## borderline infinite variance in importance sampling

**A**s I was still musing about the posts of last week around infinite variance importance sampling and its potential corrections, I wondered at whether or not there was a fundamental difference between “just” having a [finite] variance and “just” having none. In conjunction with Aki’s post. To get a better feeling, I ran a quick experiment with Exp(1) as the target and Exp(a) as the importance distribution. When estimating **E[X]**=1, the above graph opposes a=1.95 to a=2.05 (variance versus no variance, bright yellow versus wheat), a=2.95 to a=3.05 (third moment versus none, bright yellow versus wheat), and a=3.95 to a=4.05 (fourth moment versus none, bright yellow versus wheat). The graph below is the same for the estimation of **E[**exp(**X**/2)**]**=2, which has an integrand that is not square integrable under the target. Hence seems to require higher moments for the importance weight. Hard to derive universal theories from those two graphs, however they show that protection against sudden drifts in the estimation sequence. As an aside [not really!], apart from our rather confidential Confidence bands for Brownian motion and applications to Monte Carlo simulation with Wilfrid Kendall and Jean-Michel Marin, I do not know of many studies that consider the sequence of averages time-wise rather than across realisations at a given time and still think this is a more relevant perspective for simulation purposes.

November 23, 2015 at 5:37 am

One thing that might be interesting to try is to sample from a uniform distribution and use inverse transform sampling to get samples from the importance distribution. You could create plots like those in the post that would continuously transform from one to the other as you smoothly vary the parameter of the importance distribution. You could take the parameter smoothly across the boundary of infinite variance and see exactly what happens to those large jumps.
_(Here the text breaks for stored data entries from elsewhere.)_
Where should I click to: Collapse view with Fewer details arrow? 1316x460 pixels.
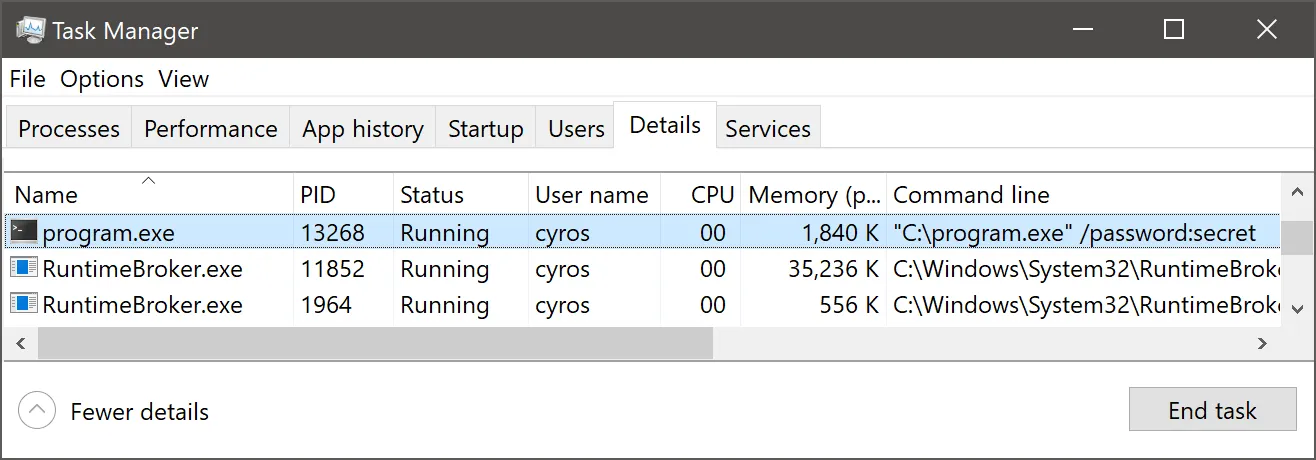37,410
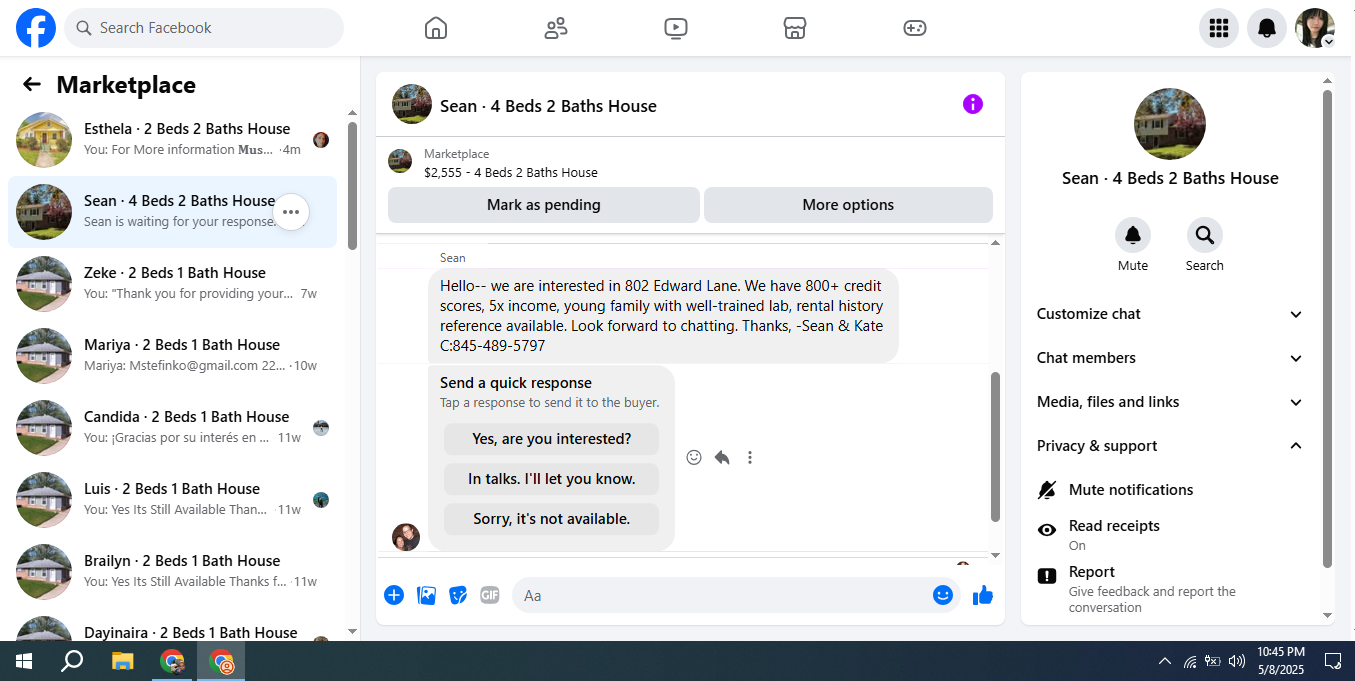Expand the Customize chat section
1355x681 pixels.
pos(1170,314)
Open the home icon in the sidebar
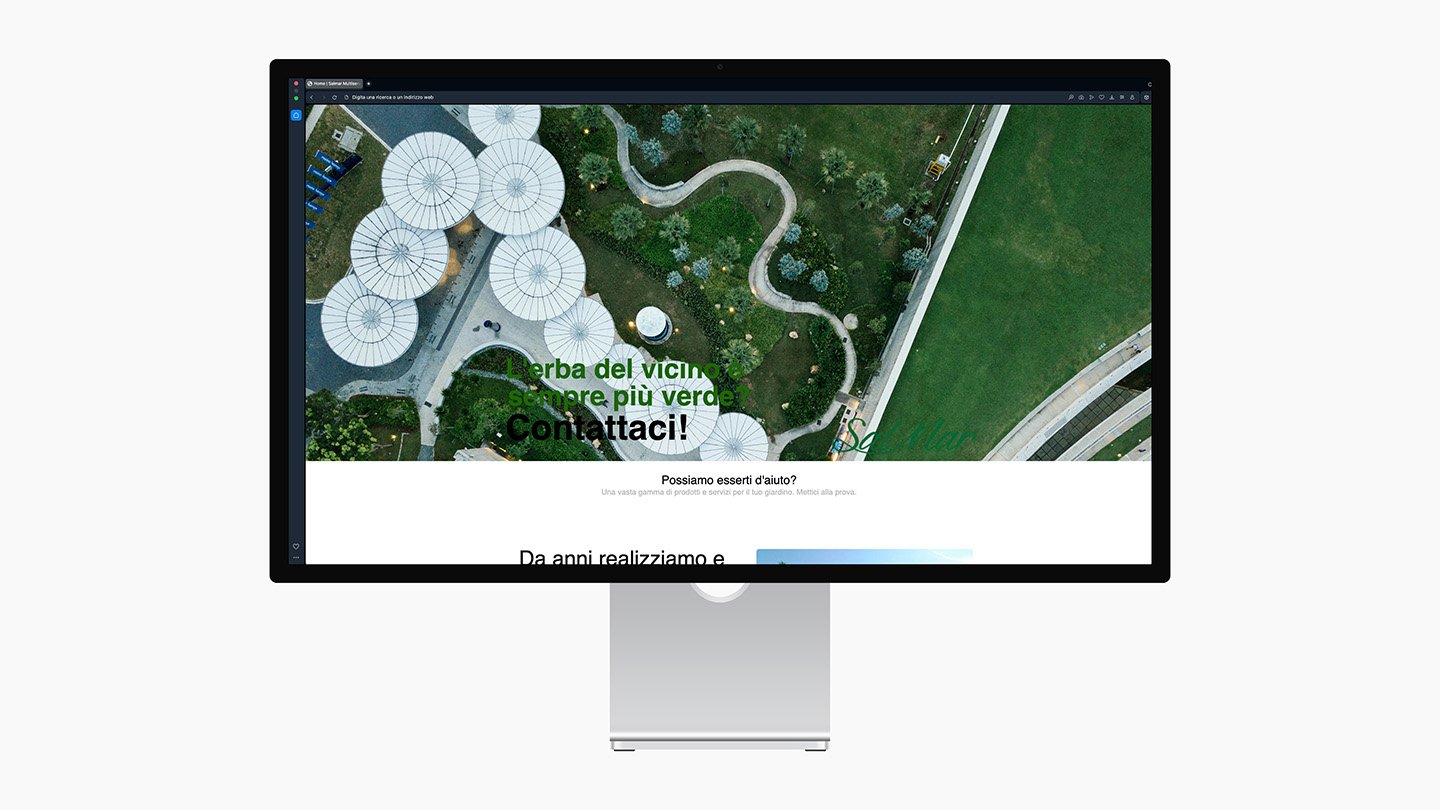Screen dimensions: 1440x810 [x=296, y=115]
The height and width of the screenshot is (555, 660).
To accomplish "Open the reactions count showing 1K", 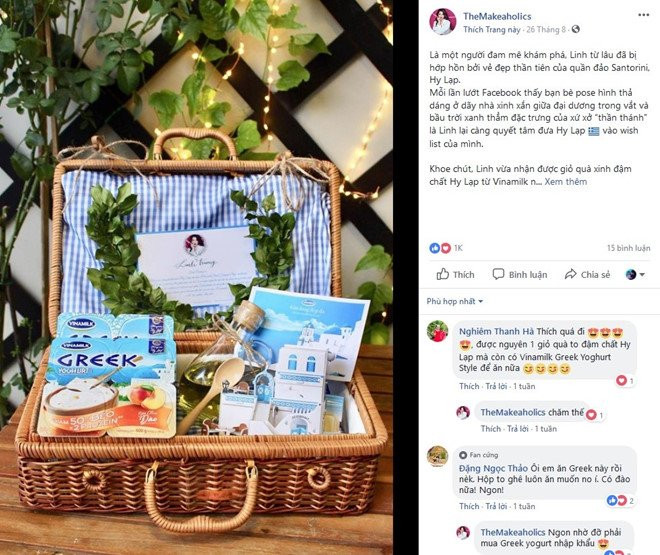I will (x=446, y=248).
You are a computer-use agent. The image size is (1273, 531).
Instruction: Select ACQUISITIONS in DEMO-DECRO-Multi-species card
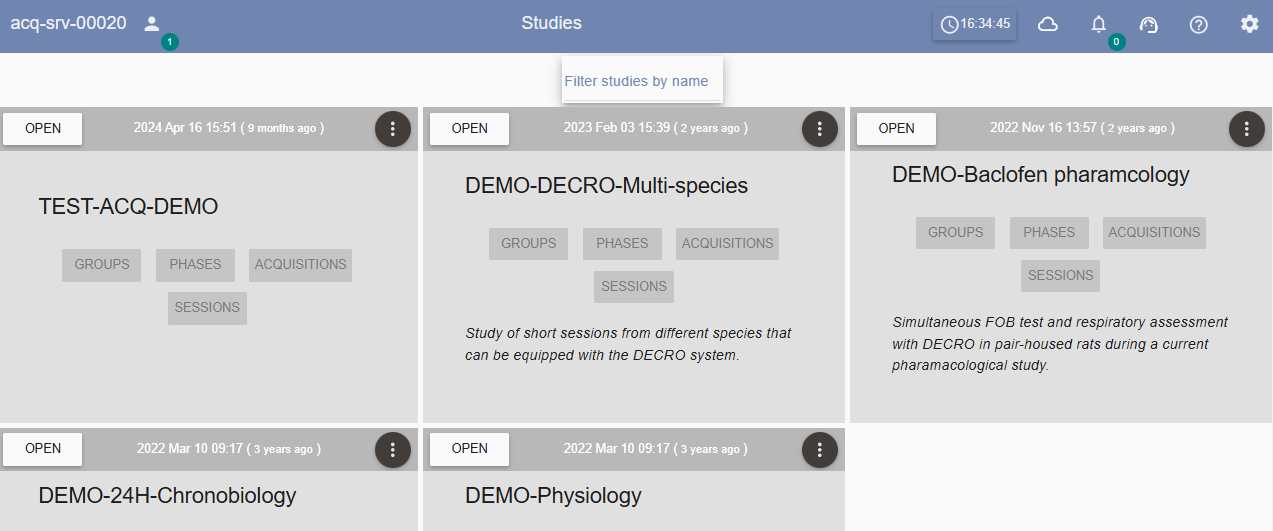727,243
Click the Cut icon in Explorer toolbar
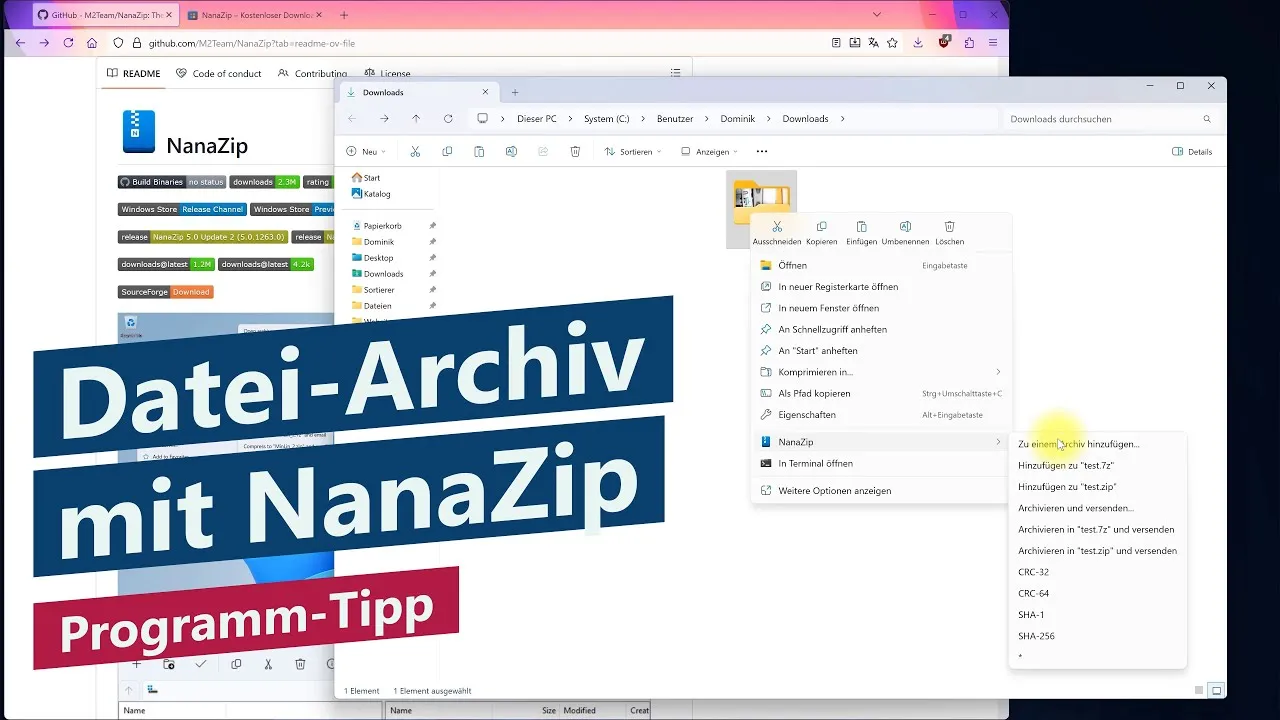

November 23, 2015 at 12:58 pm

Thanks, Corey: I actually used the same Exp(1) sample for all graphs, rescaling by the proper factor each time! Hence the pictures implement your proposal. Great foresight, isn’t it?!

November 23, 2015 at 1:49 am

Is there any way to formalise this intuition using an operator interpolation-type argument?

The standard way that this works is that you have 2 Banach spaces (X [say functions with 2 moments] and Y [say L^1]) that are nicely contained as subspaces of a big underlying space Z. and you have a linear operator T: X->R and T: Y->R.

Now interpolation allows you to define a scale of “in between” spaces (X,Y)_t (this is another Banach space nicely contained in Z) such that

||T||_{(X,Y)_t} \leq C ||T||_X^t ||T||_Y^{1-t},

where those norms are operator norms and 0<t<1.

So basically if T is some sort of error measure such that ||T||_Y <C and ||T||_X < n^{-k}, then

|| T ||_{(X,Y)_t} <= C n^{-tk}.

Now, I'm not likely to find the time to work it all the way through, but it would be quite surprising to me if there wasn't a way to do this so that (X,Y)_t was the space of all functions with 2t (<2) moments.

(This is especially true given that you can think of functions with k moments as weighted L^1 spaces, so Z = L^1 is a natural enveloping space)